* [SET PROBLEM A]
Reproduce the passage of the Labyrinth review starting at "Family Video rents" and ending at "some truly ridiculous Bowie-related content.".

* [TEXT SECTION]
Right out of the Muppets and into the Labyrinth…  I am very glad I watched this movie before I dug into that project, because I think I would have rage quit this whole thing.  This list has a Jim Henson bias, which is semi-understandable, but like… 8 movies?  Out of 100?  There aren’t better musical movies than these?

Family Video rents most old movies for like .50, but because of the world slowly ending, the one by my house was closed and I was forced to pay $3.99 to stream Labyrinth.  It was about $3.49 too much.  I don’t understand how Jim Henson, George Lucas, Terry Jones, and David Bowie could get together and make such a mediocre film.  Like, honestly, the entire time I just wanted the movie to end so I could watch Flight of the Conchords and laugh at some truly ridiculous Bowie-related content.

Item position entries
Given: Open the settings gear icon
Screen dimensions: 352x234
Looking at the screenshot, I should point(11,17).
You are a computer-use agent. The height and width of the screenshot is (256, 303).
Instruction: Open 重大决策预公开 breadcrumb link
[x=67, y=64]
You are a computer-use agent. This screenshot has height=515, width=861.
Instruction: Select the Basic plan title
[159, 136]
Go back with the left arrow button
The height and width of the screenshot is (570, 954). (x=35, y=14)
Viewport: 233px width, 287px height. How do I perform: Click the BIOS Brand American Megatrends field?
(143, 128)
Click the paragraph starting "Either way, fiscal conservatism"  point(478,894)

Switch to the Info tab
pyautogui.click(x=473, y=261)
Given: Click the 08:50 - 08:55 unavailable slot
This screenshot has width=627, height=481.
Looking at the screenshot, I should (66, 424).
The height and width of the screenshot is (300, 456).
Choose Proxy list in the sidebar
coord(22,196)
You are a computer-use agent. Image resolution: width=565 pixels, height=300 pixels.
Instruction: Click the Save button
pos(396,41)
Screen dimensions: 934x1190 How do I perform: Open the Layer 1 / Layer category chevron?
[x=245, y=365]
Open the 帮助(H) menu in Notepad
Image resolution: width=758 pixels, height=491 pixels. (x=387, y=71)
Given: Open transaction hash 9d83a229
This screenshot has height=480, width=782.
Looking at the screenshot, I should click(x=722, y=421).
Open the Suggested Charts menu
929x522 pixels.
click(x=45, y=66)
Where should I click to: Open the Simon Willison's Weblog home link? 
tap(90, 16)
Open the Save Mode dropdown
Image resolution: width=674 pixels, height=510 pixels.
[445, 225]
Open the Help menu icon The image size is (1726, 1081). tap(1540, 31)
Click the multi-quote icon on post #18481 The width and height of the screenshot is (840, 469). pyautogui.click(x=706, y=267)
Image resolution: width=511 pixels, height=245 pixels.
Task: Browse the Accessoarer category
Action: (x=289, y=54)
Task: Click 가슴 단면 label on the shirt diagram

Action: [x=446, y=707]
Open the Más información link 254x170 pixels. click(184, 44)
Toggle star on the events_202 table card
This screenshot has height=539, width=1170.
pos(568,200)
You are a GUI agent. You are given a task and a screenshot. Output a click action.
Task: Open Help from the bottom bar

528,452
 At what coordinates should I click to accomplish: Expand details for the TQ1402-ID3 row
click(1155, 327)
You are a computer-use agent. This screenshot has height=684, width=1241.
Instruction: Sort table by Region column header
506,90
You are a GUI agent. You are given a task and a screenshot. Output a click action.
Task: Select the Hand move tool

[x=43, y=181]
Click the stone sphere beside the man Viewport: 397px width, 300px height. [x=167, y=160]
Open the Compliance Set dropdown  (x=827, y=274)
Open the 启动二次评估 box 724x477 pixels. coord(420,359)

* [SET PROBLEM B]
Rewrite the entries starting at the line that contains "Open the Suggested Charts menu" and ending at the line that contains "Open the Help", replacing "Save Mode" with "Sync Mode" and leaving everything else as is. Return only those lines.

* [WORKED ANSWER A]
Family Video rents most old movies for like .50, but because of the world slowly ending, the one by my house was closed and I was forced to pay $3.99 to stream Labyrinth.  It was about $3.49 too much.  I don’t understand how Jim Henson, George Lucas, Terry Jones, and David Bowie could get together and make such a mediocre film.  Like, honestly, the entire time I just wanted the movie to end so I could watch Flight of the Conchords and laugh at some truly ridiculous Bowie-related content.

* [WORKED ANSWER B]
Open the Suggested Charts menu
929x522 pixels.
click(x=45, y=66)
Where should I click to: Open the Simon Willison's Weblog home link? 
tap(90, 16)
Open the Sync Mode dropdown
Image resolution: width=674 pixels, height=510 pixels.
[445, 225]
Open the Help menu icon The image size is (1726, 1081). tap(1540, 31)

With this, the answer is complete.